Task list ->
1. Copy word for word the part of the blog post about blogging and a daughter leaving for college that begins with the words "It’s funny how" and ends after the words "type it now.".
2. Write what comes next in the blog post about blogging and a daughter leaving for college, starting right after its last sentence.

Excerpt ->
^^^^^^^^

It’s funny how many times I blog in my head that just never makes it here anymore. Those long back road drives when I am all alone radio up and thoughts running wild in my head. I piece them together into these fabulous blog’s. But never do I return home and type it now.
For a long time I didn’t think of who was on the other side reading. I wrote for myself and not really anything else. It was about the dollar, or the advice. Just simply me writing out these confusing emotions and ramblings. Therapeutic and relaxing it was to get those thoughts and feelings out. Then I started hearing back from those readers. Ones in my family and circle. Guarded am I now as to what I am willing to allow others to see.
Here it is now just one month from the move in date for my oldest daughter. Off to this new world of college. More prepared than I ever was when I went out on my own. With this clear knowledge that she can come home anytime. In fact teasing that she gets two houses now.

^^^^^^^^

Data excerpt ->
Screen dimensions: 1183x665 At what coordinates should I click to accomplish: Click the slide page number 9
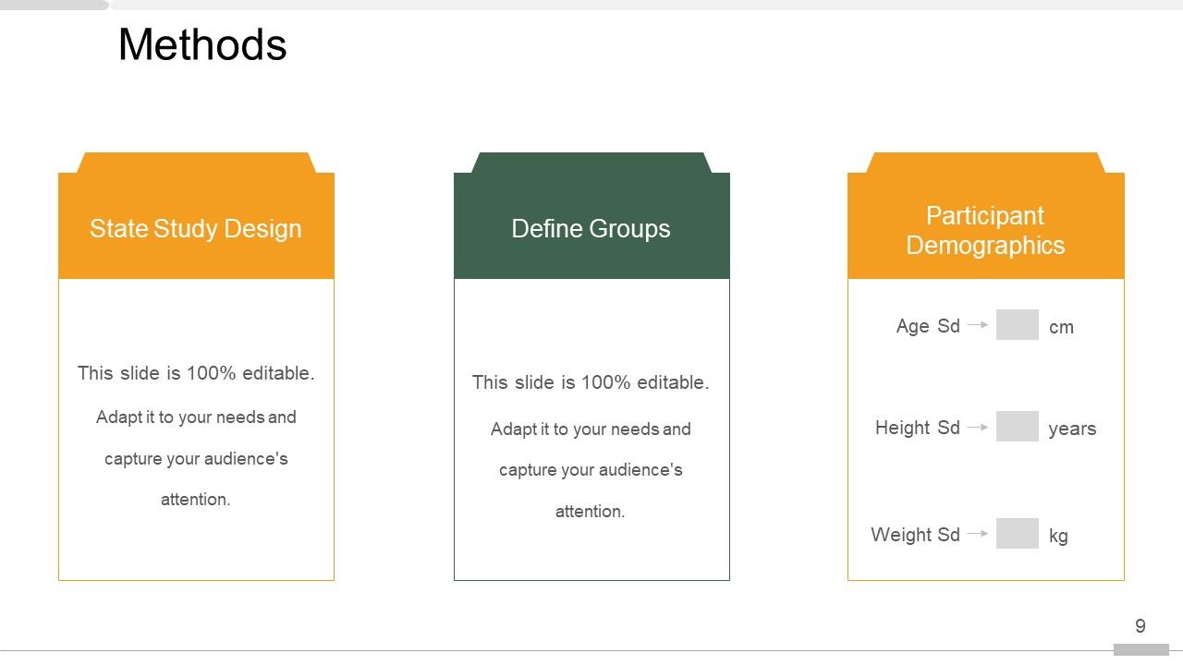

^^^^^^^^

Written responses ->
1.
It’s funny how many times I blog in my head that just never makes it here anymore. Those long back road drives when I am all alone radio up and thoughts running wild in my head. I piece them together into these fabulous blog’s. But never do I return home and type it now.

2.
There isn’t a single thing I can think of she doesn’t have. Taking care of her is my reason for being. Excited for this journey and so terribly sad to see her go. Looking back at every mistake I ever made. Sending text stating every time I raised my voice was my issue not hers. My kids can’t soar away without me making sure they know they are perfection in every way.
No idea how to let her go. Keeping her at a school close by helps ease the band aide off. Thinking of not being apart of her everyday decisions feels lonely. My best friend.
Looking forward to the shift where she makes her path and I follow her guidance. Lifting her up in every chance I get. Supporting her how she shows me she needs. The transition is here. She is an adult. I raised her to be so perfect there is no worry in what path she will take. It will be the perfect fit for her to take her steps on.